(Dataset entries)
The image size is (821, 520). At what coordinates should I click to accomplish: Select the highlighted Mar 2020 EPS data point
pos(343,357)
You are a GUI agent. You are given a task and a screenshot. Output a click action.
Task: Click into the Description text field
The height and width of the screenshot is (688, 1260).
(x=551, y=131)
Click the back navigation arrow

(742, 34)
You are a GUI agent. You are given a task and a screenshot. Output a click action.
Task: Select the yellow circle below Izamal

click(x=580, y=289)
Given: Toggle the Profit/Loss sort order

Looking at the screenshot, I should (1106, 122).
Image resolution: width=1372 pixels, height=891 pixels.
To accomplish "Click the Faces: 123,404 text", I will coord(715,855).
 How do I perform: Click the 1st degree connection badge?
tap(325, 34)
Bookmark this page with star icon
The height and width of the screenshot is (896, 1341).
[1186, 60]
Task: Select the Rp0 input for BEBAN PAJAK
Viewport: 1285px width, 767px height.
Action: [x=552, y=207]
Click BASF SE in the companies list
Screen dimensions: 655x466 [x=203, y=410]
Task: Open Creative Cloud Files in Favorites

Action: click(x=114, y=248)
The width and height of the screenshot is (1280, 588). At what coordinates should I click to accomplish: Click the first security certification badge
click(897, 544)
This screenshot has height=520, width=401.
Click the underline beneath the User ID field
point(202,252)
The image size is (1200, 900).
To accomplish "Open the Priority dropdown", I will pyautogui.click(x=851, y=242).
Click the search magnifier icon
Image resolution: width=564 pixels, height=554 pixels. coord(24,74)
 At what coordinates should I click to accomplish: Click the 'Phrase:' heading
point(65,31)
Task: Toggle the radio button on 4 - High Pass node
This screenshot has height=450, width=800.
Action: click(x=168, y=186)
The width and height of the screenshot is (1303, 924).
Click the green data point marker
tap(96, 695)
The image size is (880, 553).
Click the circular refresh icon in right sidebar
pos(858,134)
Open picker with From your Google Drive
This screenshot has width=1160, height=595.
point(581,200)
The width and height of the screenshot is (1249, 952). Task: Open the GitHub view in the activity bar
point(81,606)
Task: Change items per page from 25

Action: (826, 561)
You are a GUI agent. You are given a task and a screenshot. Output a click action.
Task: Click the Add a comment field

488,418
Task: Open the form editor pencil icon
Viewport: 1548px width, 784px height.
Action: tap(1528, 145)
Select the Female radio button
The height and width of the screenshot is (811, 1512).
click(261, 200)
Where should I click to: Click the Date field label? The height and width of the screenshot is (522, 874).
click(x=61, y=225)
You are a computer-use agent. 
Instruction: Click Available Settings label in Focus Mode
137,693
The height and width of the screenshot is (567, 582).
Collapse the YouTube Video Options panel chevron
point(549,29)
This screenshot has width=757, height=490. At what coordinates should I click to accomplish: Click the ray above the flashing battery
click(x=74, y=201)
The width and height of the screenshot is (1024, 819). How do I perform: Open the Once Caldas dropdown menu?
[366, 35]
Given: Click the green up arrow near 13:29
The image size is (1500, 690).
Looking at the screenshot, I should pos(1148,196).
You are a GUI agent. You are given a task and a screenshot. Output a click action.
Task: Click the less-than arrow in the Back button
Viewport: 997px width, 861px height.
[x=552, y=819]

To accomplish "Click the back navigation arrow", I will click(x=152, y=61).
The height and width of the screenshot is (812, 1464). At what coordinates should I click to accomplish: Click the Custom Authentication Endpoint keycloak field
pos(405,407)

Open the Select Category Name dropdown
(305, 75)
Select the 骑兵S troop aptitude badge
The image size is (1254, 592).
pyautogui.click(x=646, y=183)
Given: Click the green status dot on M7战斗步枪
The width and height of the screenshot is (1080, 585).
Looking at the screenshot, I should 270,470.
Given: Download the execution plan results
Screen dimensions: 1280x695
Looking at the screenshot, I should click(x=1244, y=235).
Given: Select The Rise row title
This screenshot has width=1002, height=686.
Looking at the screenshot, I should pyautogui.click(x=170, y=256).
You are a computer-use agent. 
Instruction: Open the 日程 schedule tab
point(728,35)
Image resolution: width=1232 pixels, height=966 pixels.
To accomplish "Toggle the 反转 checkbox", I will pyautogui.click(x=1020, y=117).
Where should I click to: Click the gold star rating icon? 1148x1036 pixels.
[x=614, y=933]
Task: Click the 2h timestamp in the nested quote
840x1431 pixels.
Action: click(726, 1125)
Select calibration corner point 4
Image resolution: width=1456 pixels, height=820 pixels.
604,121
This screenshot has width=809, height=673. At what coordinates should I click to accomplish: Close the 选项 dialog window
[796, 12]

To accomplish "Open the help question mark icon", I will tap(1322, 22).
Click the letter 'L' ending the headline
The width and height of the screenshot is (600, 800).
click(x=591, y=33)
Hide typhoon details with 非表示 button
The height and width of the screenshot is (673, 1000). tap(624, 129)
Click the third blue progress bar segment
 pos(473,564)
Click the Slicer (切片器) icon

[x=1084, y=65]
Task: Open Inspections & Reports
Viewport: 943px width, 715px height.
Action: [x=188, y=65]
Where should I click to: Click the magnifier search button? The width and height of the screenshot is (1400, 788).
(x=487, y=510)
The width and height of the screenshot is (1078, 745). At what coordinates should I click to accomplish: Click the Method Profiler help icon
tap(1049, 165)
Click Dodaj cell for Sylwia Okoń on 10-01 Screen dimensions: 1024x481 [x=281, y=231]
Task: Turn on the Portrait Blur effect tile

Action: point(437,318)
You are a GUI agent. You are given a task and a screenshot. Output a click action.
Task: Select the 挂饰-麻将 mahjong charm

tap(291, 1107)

# Brief
Convert every line of the entries above into a numbered list, leaving out blank lines.

# Finished answer
1. The image size is (821, 520). At what coordinates should I click to accomplish: Select the highlighted Mar 2020 EPS data point
2. pos(343,357)
3. You are a GUI agent. You are given a task and a screenshot. Output a click action.
4. Task: Click into the Description text field
5. The height and width of the screenshot is (688, 1260).
6. (x=551, y=131)
7. Click the back navigation arrow
8. (742, 34)
9. You are a GUI agent. You are given a task and a screenshot. Output a click action.
10. Task: Select the yellow circle below Izamal
11. click(x=580, y=289)
12. Given: Toggle the Profit/Loss sort order
13. Looking at the screenshot, I should (1106, 122).
14. Image resolution: width=1372 pixels, height=891 pixels.
15. To accomplish "Click the Faces: 123,404 text", I will coord(715,855).
16.  How do I perform: Click the 1st degree connection badge?
17. tap(325, 34)
18. Bookmark this page with star icon
19. The height and width of the screenshot is (896, 1341).
20. [1186, 60]
21. Task: Select the Rp0 input for BEBAN PAJAK
22. Viewport: 1285px width, 767px height.
23. Action: [x=552, y=207]
24. Click BASF SE in the companies list
25. Screen dimensions: 655x466 [x=203, y=410]
26. Task: Open Creative Cloud Files in Favorites
27. Action: click(x=114, y=248)
28. The width and height of the screenshot is (1280, 588). At what coordinates should I click to accomplish: Click the first security certification badge
29. click(897, 544)
30. This screenshot has height=520, width=401.
31. Click the underline beneath the User ID field
32. point(202,252)
33. The image size is (1200, 900).
34. To accomplish "Open the Priority dropdown", I will pyautogui.click(x=851, y=242).
35. Click the search magnifier icon
36. Image resolution: width=564 pixels, height=554 pixels. coord(24,74)
37.  At what coordinates should I click to accomplish: Click the 'Phrase:' heading
38. point(65,31)
39. Task: Toggle the radio button on 4 - High Pass node
40. This screenshot has height=450, width=800.
41. Action: click(x=168, y=186)
42. The width and height of the screenshot is (1303, 924).
43. Click the green data point marker
44. tap(96, 695)
45. The image size is (880, 553).
46. Click the circular refresh icon in right sidebar
47. pos(858,134)
48. Open picker with From your Google Drive
49. This screenshot has width=1160, height=595.
50. point(581,200)
51. The width and height of the screenshot is (1249, 952). Task: Open the GitHub view in the activity bar
52. point(81,606)
53. Task: Change items per page from 25
54. Action: (826, 561)
55. You are a GUI agent. You are given a task and a screenshot. Output a click action.
56. Task: Click the Add a comment field
57. 488,418
58. Task: Open the form editor pencil icon
59. Viewport: 1548px width, 784px height.
60. Action: tap(1528, 145)
61. Select the Female radio button
62. The height and width of the screenshot is (811, 1512).
63. click(261, 200)
64. Where should I click to: Click the Date field label? The height and width of the screenshot is (522, 874).
65. click(x=61, y=225)
66. You are a computer-use agent. 
67. Instruction: Click Available Settings label in Focus Mode
68. 137,693
69. The height and width of the screenshot is (567, 582).
70. Collapse the YouTube Video Options panel chevron
71. point(549,29)
72. This screenshot has width=757, height=490. At what coordinates should I click to accomplish: Click the ray above the flashing battery
73. click(x=74, y=201)
74. The width and height of the screenshot is (1024, 819). How do I perform: Open the Once Caldas dropdown menu?
75. [366, 35]
76. Given: Click the green up arrow near 13:29
77. The image size is (1500, 690).
78. Looking at the screenshot, I should pos(1148,196).
79. You are a GUI agent. You are given a task and a screenshot. Output a click action.
80. Task: Click the less-than arrow in the Back button
81. Viewport: 997px width, 861px height.
82. [x=552, y=819]
83. To accomplish "Click the back navigation arrow", I will click(x=152, y=61).
84. The height and width of the screenshot is (812, 1464). At what coordinates should I click to accomplish: Click the Custom Authentication Endpoint keycloak field
85. pos(405,407)
86. Open the Select Category Name dropdown
87. (305, 75)
88. Select the 骑兵S troop aptitude badge
89. The image size is (1254, 592).
90. pyautogui.click(x=646, y=183)
91. Given: Click the green status dot on M7战斗步枪
92. The width and height of the screenshot is (1080, 585).
93. Looking at the screenshot, I should 270,470.
94. Given: Download the execution plan results
95. Screen dimensions: 1280x695
96. Looking at the screenshot, I should click(x=1244, y=235).
97. Given: Select The Rise row title
98. This screenshot has width=1002, height=686.
99. Looking at the screenshot, I should pyautogui.click(x=170, y=256).
100. You are a computer-use agent. 
101. Instruction: Open the 日程 schedule tab
102. point(728,35)
103. Image resolution: width=1232 pixels, height=966 pixels.
104. To accomplish "Toggle the 反转 checkbox", I will pyautogui.click(x=1020, y=117).
105. Where should I click to: Click the gold star rating icon? 1148x1036 pixels.
106. [x=614, y=933]
107. Task: Click the 2h timestamp in the nested quote
108. 840x1431 pixels.
109. Action: click(726, 1125)
110. Select calibration corner point 4
111. Image resolution: width=1456 pixels, height=820 pixels.
112. 604,121
113. This screenshot has width=809, height=673. At what coordinates should I click to accomplish: Close the 选项 dialog window
114. [796, 12]
115. To accomplish "Open the help question mark icon", I will tap(1322, 22).
116. Click the letter 'L' ending the headline
117. The width and height of the screenshot is (600, 800).
118. click(x=591, y=33)
119. Hide typhoon details with 非表示 button
120. The height and width of the screenshot is (673, 1000). tap(624, 129)
121. Click the third blue progress bar segment
122.  pos(473,564)
123. Click the Slicer (切片器) icon
124. [x=1084, y=65]
125. Task: Open Inspections & Reports
126. Viewport: 943px width, 715px height.
127. Action: [x=188, y=65]
128. Where should I click to: Click the magnifier search button? The width and height of the screenshot is (1400, 788).
129. (x=487, y=510)
130. The width and height of the screenshot is (1078, 745). At what coordinates should I click to accomplish: Click the Method Profiler help icon
131. tap(1049, 165)
132. Click Dodaj cell for Sylwia Okoń on 10-01 Screen dimensions: 1024x481 [x=281, y=231]
133. Task: Turn on the Portrait Blur effect tile
134. Action: point(437,318)
135. You are a GUI agent. You are given a task and a screenshot. Output a click action.
136. Task: Select the 挂饰-麻将 mahjong charm
137. tap(291, 1107)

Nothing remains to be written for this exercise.